While Pacific Gas and Electric Co. (PG&E) continues to pay a heavy price in state regulatory penalties and fines for its response to the San Bruno natural gas transmission pipeline rupture and explosion, the San Francisco-based utility still struggles with an intensive effort to modernize its gas system recordkeeping.

One part of PG&E’s troubled response since the Sept. 9, 2010 explosion has been a paper chase that is targeted to end early next year and eventually result in a fully up-to-date, digitized recordkeeping system to replace a hodgepodge of paper and computerized files currently being used. Under mandate from state and federal regulators, PG&E is attempting to make sure “no rock is left unturned,” according to Sumeet Singh, director for asset knowledge management, who has been managing the records review.

PG&E has scanned and indexed about 70% of the records required for validating the maximum allowable pressure (MAOP) in critical parts of its 6,750-mile transmission pipeline system.

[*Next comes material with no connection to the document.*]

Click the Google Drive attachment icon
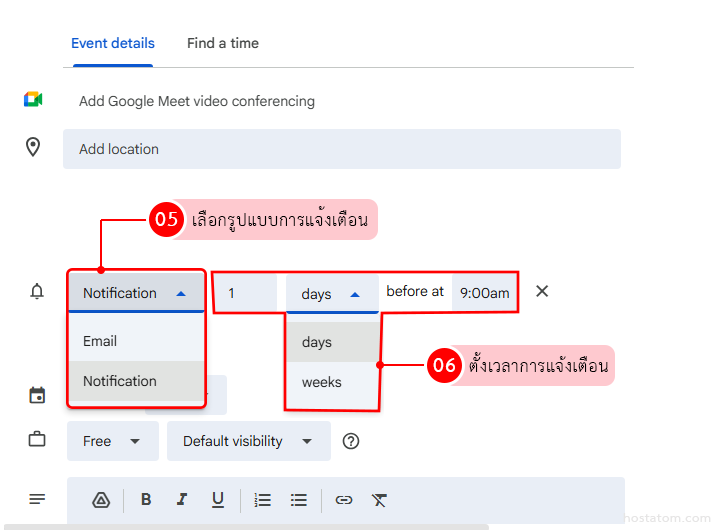 pyautogui.click(x=100, y=500)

This has led to MAOP validation for about 40% of the pipeline system.

The utility developed a “sound and robust process” for developing a “traceable, verifiable and complete” chain of information on each component of its vast transmission system, Singh said. That means every valve, fitting, elbow and pipe segment has to be clearly marked in the electronic system and accessible.

That was not the case for the critical segments of PG&E’s 30-inch diameter (Line 132) section of transmission pipe that failed in San Bruno, and in fact, what information was eventually retrieved was incorrect. PG&E has accepted responsibility for the failure to live up to its pipeline integrity management program (see Daily GPI, Dec.15, 2011).

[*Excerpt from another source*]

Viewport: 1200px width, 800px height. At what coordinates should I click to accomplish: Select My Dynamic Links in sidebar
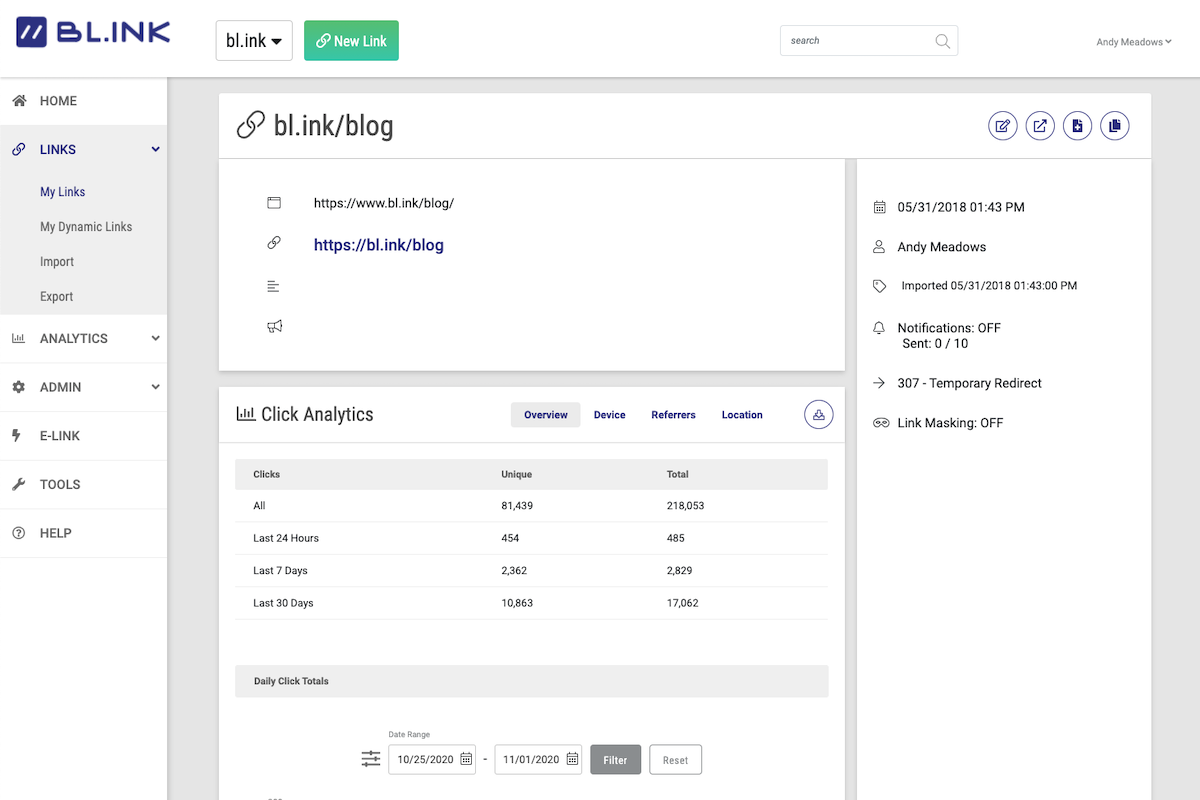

Some 98% of PG&E’s disjointed field pressure test records were found in 41 offices spread about its service territory. To get at the last 2%, the utility rented part of a former San Francisco conference and entertainment center, the Cow Palace, to establish a 24/7, five-day operation using 1,500 utility employee volunteers to cull through company-wide financial records for its gas, electric and generation operations.

PG&E chose a vast public meeting structure because the financial records were housed in a “Costco-like” warehouse facility in South San Francisco where there were narrow aisles and boxes stuffed with individual files that literally were stacked 10 feet high. “All we had were vast boxes of records in this warehouse,” Singh said. “There was no ability for us to maneuver with that facility.”

“We went though all of those past job files to identify if there were any pressure test reports that we may not have been able to locate as part of our other search efforts. What we identified as a result of that were the rest of the documents that weren’t in the field information offices.”

He said the human assembly lines tearing through boxes, with engineers identifying the importance of the files, helped PG&E prioritize where it needed to put its focus going forward. It also helps with the ongoing hearings by the California Public Utilities Commission on PG&E’s $2 billion pipeline safety enhancement plan, Singh said.

Ultimately, all the records found to be critical for keeping track of the pipeline system are going to be centralized, scanned, indexed and stored in an electronic data base, Singh said.